[Excerpt Boundary: Start]

Montalvo v. State

Decision Date13 January 1993
Docket NumberNo. 3-91-320-CR,3-91-320-CR
Citation846 S.W.2d 133
PartiesAbel MONTALVO, Appellant, v. The STATE of Texas, Appellee.
CourtTexas Court of Appeals

C. Kent Hargis, Houston, for appellant.

Ronald Earle, Dist. Atty., Frank Bryan, Asst. Dist. Atty., Travis County, Austin, for appellee.

Before POWERS, B.A. SMITH and ONION, * JJ.

ONION, Justice (Retired).

This appeal is taken from a conviction for "possession of a controlled substance, namely: Cocaine" less than twenty-eight grams. Appellant waived trial by jury and entered a plea of guilty before the trial court. Appellant's punishment was assessed at six years' imprisonment and a fine of one thousand dollars. The imposition of the sentence was suspended and appellant was placed on probation subject to certain conditions.

Appellant advances three points of error as follows:

1. "Judge Wisser abused his discretion when he granted the State's motion to re-open evidence and reversed himself on appellant's motion to suppress."

2. "Judge Wisser lacked jurisdiction to permit the State to re-open evidence and reverse himself on the motion to suppress when the time for State to file an appeal had expired."

3. "Judge Wisser erred when he denied appellant's motion to suppress."

[Excerpt Boundary: End]
[Given data Boundary: Start]

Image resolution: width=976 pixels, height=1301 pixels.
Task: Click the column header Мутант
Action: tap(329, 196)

[Given data Boundary: End]
[Given data Boundary: Start]

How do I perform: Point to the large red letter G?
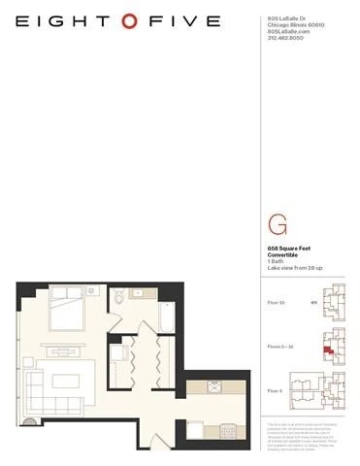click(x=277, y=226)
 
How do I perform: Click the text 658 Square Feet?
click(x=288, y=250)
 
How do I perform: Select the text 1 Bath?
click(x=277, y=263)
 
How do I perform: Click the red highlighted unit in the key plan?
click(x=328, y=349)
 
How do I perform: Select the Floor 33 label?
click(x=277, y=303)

[Given data Boundary: End]

▶ **Aim of the task**
Rewrite the stretch of the Montalvo v. State opinion from "CourtTexas Court of" through "ONION, Justice (Retired).", renaming "Travis County" as "Hays County". The items come from a source unrelated to the Montalvo v. State opinion.

▶ **Solved problem**
CourtTexas Court of Appeals

C. Kent Hargis, Houston, for appellant.

Ronald Earle, Dist. Atty., Frank Bryan, Asst. Dist. Atty., Hays County, Austin, for appellee.

Before POWERS, B.A. SMITH and ONION, * JJ.

ONION, Justice (Retired).